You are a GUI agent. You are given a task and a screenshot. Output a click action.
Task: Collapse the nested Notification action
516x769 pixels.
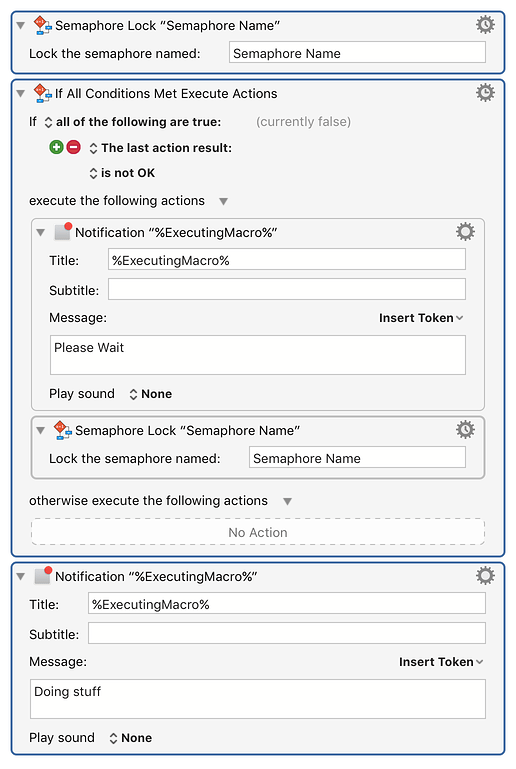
* * *
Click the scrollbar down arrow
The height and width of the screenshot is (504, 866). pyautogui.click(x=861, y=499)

--- PROMPT ---
Please give again the lines above between the line holding "You are a GUI" and the line holding "516x769 pixels.", inclusive, exactly as they are and with nothing added.

--- ANSWER BOX ---
You are a GUI agent. You are given a task and a screenshot. Output a click action.
Task: Collapse the nested Notification action
516x769 pixels.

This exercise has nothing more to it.